The macabre Civil War relic is just off M Street SE, mounted on the Washington Navy Yard's Building 28. It's a black metal plate bearing this inscription: "WITHIN THIS WALL IS THE LEG OF COL. ULRIC DAHLGREN U.S.V. WOUNDED JULY 6TH 1863 WHILE SKIRMISHING IN THE STREETS OF HAGERSTOWN WITH THE REBELS AFTER THE BATTLE OF GETTYSBURGH."
The story is even stranger than it might seem.
Dahlgren was a 20-year-old Army captain leading a cavalry charge through Hagerstown, Md., when a Confederate round struck his right ankle and passed through his foot. Three days later he made it home to Washington, but fever set in, and military surgeons had to amputate his leg just below the knee.
Dahlgren's father, Rear Adm. John Dahlgren, had recently served as commandant at the Navy Yard, where a new gun foundry was being built. The day after the amputation, an ambulance took the leg to the yard, and a Marine honor guard escorted it to the foundry, where the building's cornerstone was about to be laid. The leg was placed in a box, draped with an American flag and sealed inside the cornerstone.

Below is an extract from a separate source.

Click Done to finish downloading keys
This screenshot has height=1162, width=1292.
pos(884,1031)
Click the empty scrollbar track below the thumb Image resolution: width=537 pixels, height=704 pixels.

Despite the amputation, Dahlgren subsequently returned to battle. Promoted to colonel while recuperating, he left his sick bed to help lead a dar- ing but controversial and ill-fated 1864 raid on Richmond. His stump had not yet hardened enough to attach a wooden leg, so Dahlgren rode with his thigh lashed to the saddle, crutches strapped on the side of his horse. He was killed when Confederate troops ambushed his detachment.
Now comes the truly strange part. The foundry was torn down after World War II, but the leg was never found. The plaque nevertheless was moved to another building, where it remains today, a reminder of the sacrifices of war.